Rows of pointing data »

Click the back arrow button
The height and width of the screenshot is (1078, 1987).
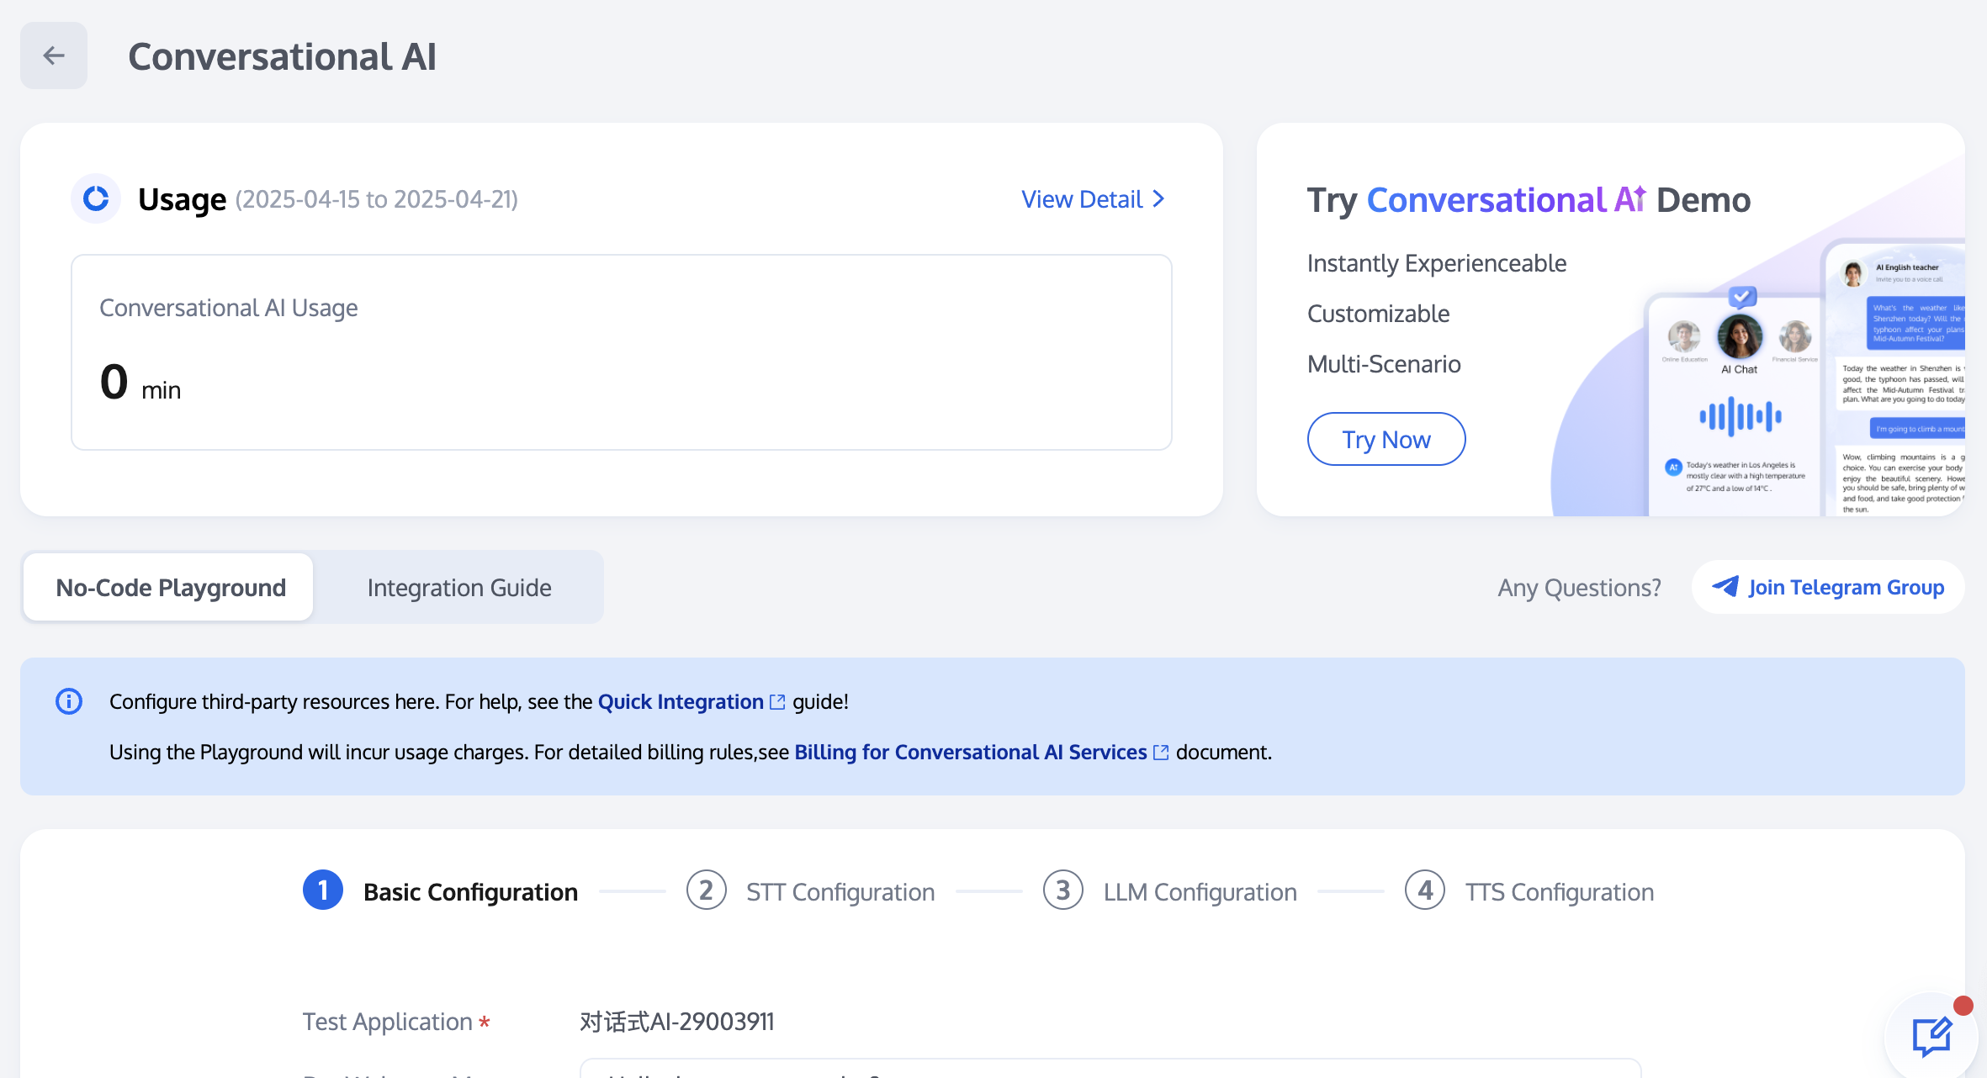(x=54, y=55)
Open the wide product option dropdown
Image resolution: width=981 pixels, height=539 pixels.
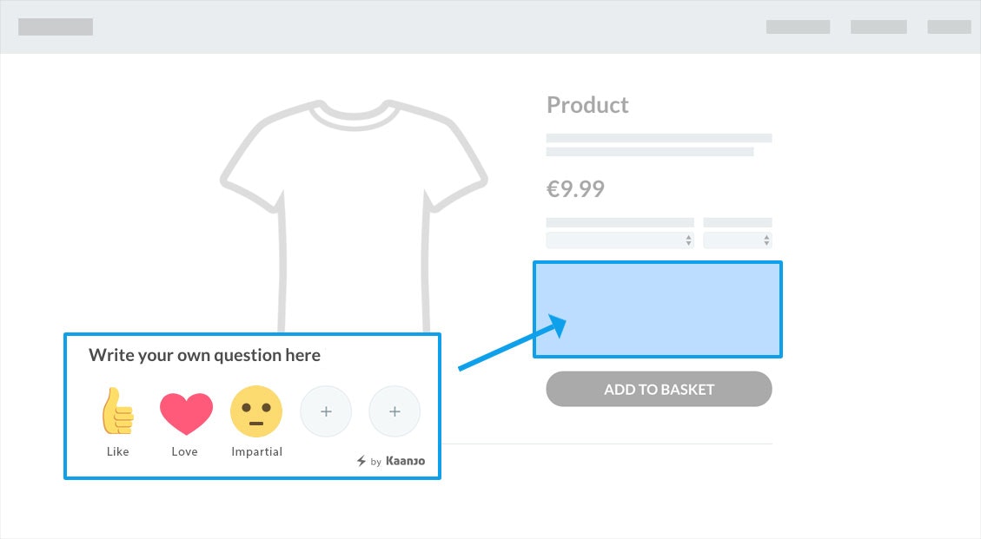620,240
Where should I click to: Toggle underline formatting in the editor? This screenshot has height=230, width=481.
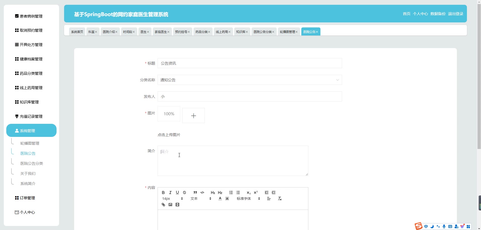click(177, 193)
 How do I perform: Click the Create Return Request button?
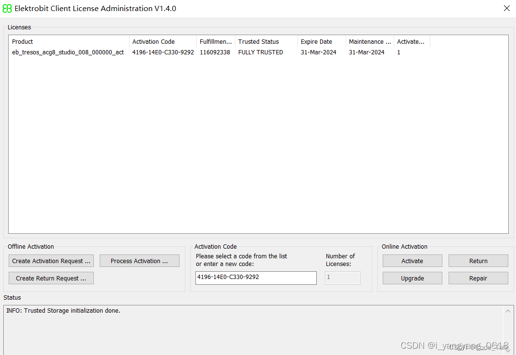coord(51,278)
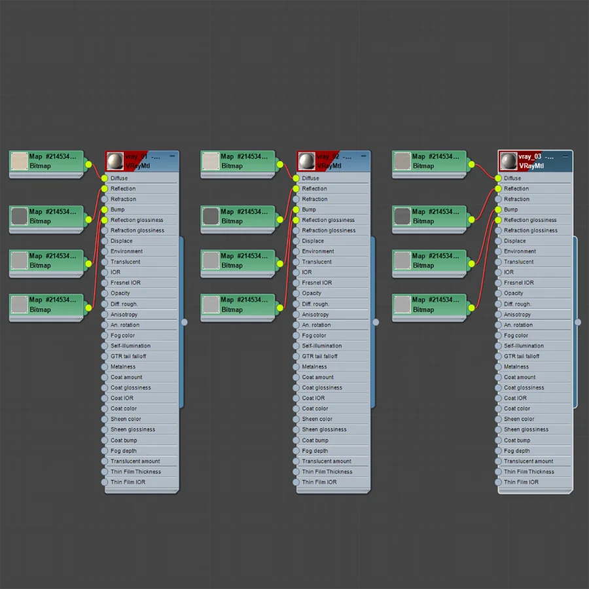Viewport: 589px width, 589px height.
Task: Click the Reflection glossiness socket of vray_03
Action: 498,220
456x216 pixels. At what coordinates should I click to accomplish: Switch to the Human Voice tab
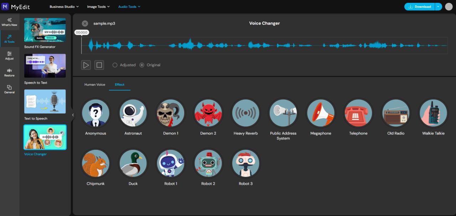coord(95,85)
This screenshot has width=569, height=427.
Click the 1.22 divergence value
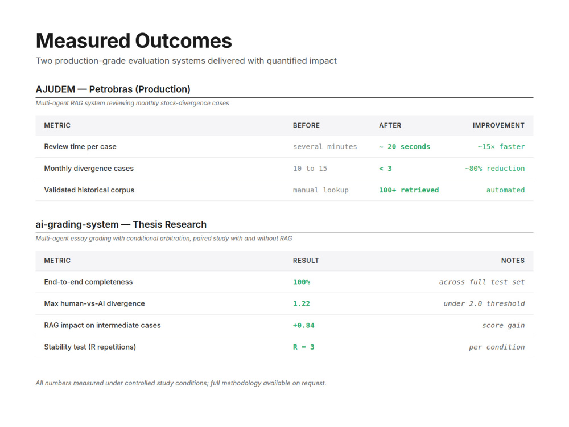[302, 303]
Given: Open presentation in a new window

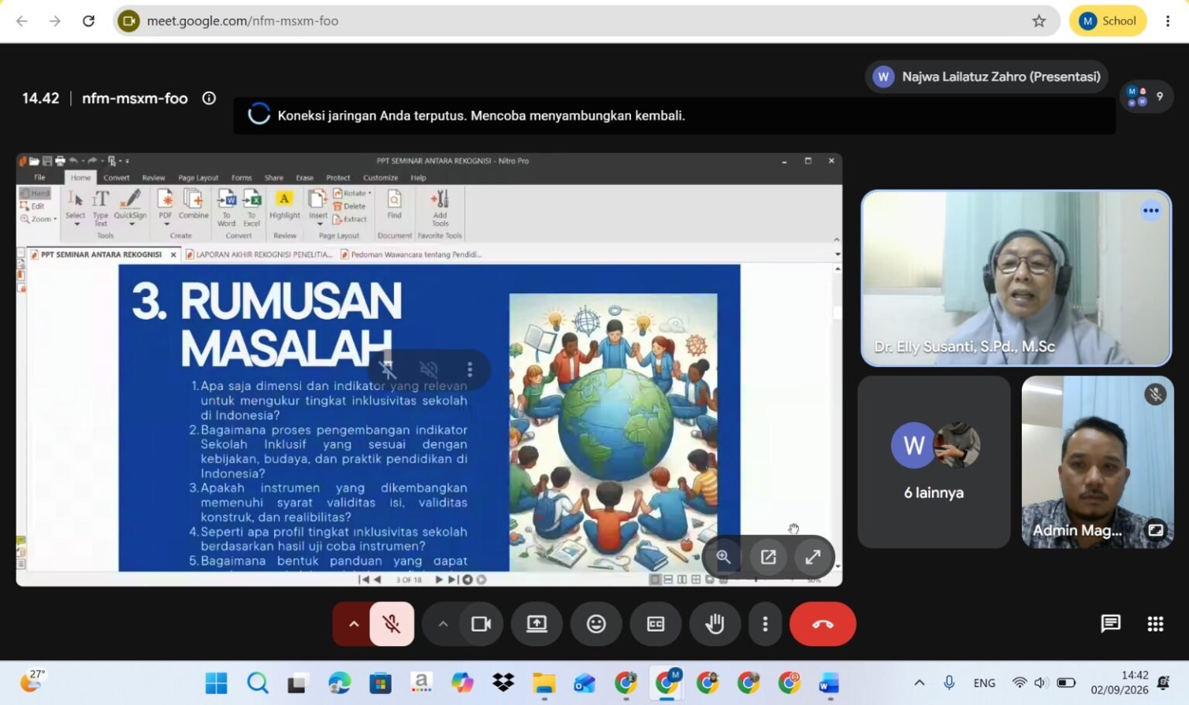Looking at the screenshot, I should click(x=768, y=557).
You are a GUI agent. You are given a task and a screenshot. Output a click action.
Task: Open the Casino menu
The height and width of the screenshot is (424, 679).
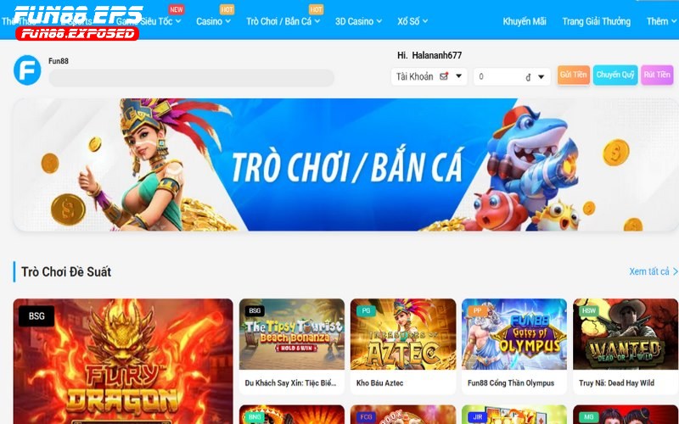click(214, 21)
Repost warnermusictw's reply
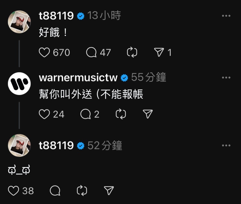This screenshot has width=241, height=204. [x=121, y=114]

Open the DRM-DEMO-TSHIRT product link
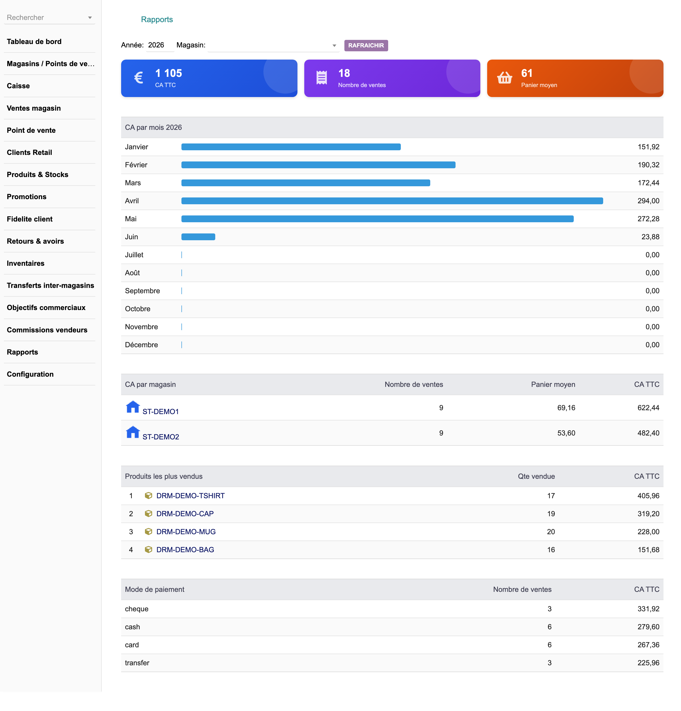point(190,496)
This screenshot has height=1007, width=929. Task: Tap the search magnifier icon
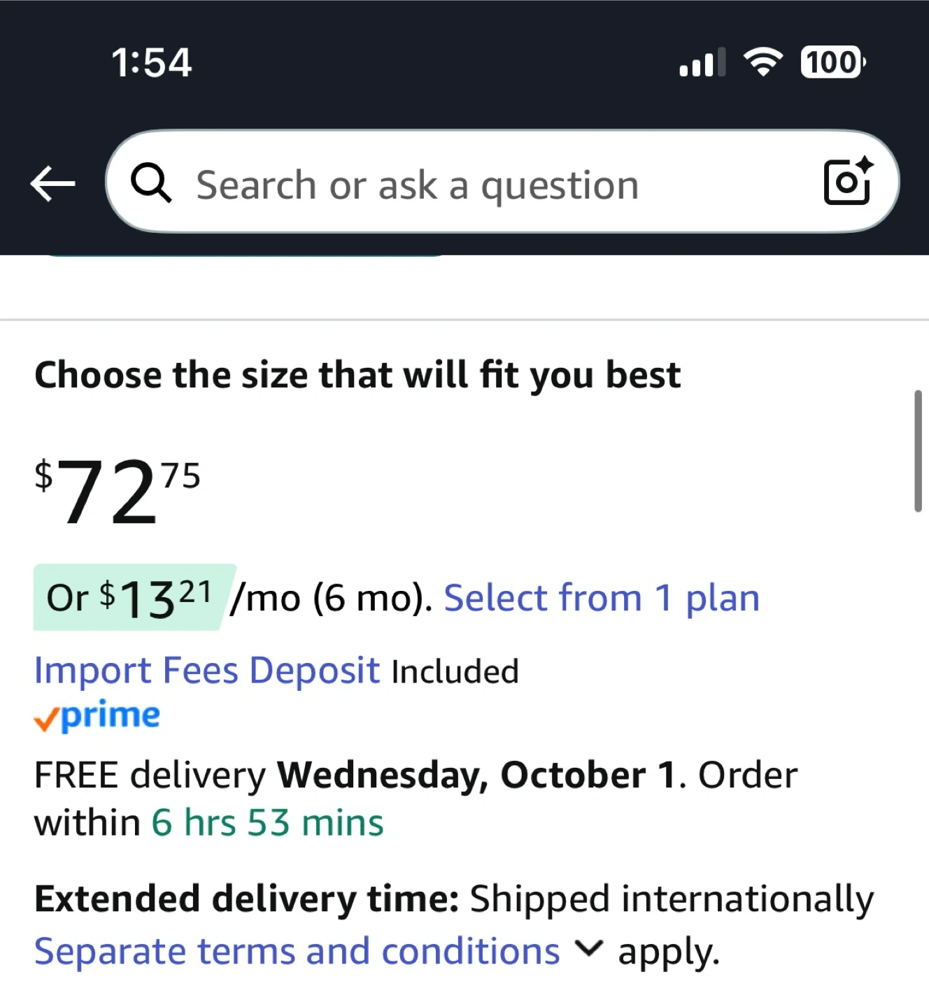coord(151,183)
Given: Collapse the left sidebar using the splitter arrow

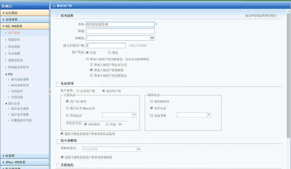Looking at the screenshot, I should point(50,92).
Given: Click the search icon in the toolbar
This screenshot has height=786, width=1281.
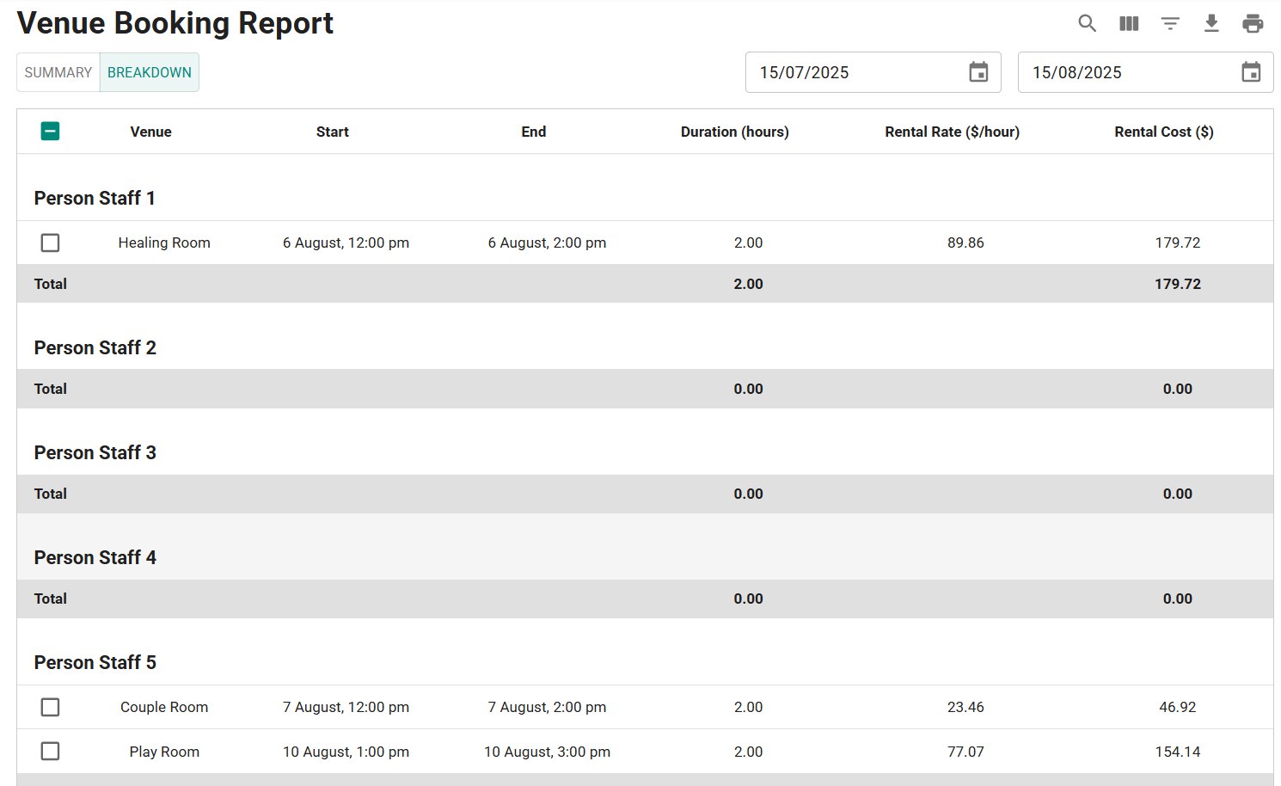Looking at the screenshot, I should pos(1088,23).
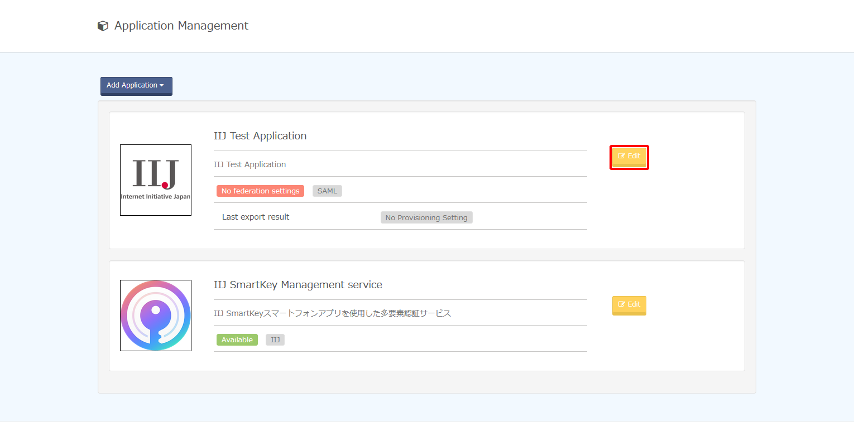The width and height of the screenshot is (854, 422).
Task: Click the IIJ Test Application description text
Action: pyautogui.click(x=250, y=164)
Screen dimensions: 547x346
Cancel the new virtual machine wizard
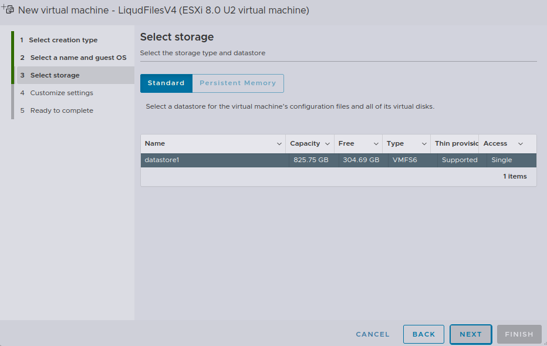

Aim of the exercise »
Copy the listing above word for word, leaving out the pictures.

Written response »
Click the back arrow button
The height and width of the screenshot is (1078, 1987).
(x=54, y=55)
Open the wide product option dropdown
Image resolution: width=981 pixels, height=539 pixels.
620,240
Where should I click to: Toggle underline formatting in the editor? This screenshot has height=230, width=481.
click(177, 193)
 How do I perform: Click the Create Return Request button?
coord(51,278)
Viewport: 589px width, 589px height.
Task: Click the Reflection glossiness socket of vray_03
Action: 498,220
456x216 pixels. At what coordinates should I click to accomplish: Switch to the Human Voice tab
coord(95,85)
This screenshot has width=569, height=427.
Click the 1.22 divergence value
[302, 303]
Given: Open presentation in a new window

Looking at the screenshot, I should click(x=768, y=557).
You are a GUI agent. You are given a task and a screenshot. Output a click action.
Task: Open the Casino menu
The height and width of the screenshot is (424, 679).
click(214, 21)
Repost warnermusictw's reply
This screenshot has width=241, height=204. [x=121, y=114]

Open the DRM-DEMO-TSHIRT product link
point(190,496)
This screenshot has height=1007, width=929. Task: Tap the search magnifier icon
coord(151,183)
Given: Collapse the left sidebar using the splitter arrow

Looking at the screenshot, I should point(50,92).
Given: Click the search icon in the toolbar
This screenshot has height=786, width=1281.
Looking at the screenshot, I should pos(1088,23).
The width and height of the screenshot is (854, 422).
Task: Click the IIJ Test Application description text
Action: pyautogui.click(x=250, y=164)
Screen dimensions: 547x346
Cancel the new virtual machine wizard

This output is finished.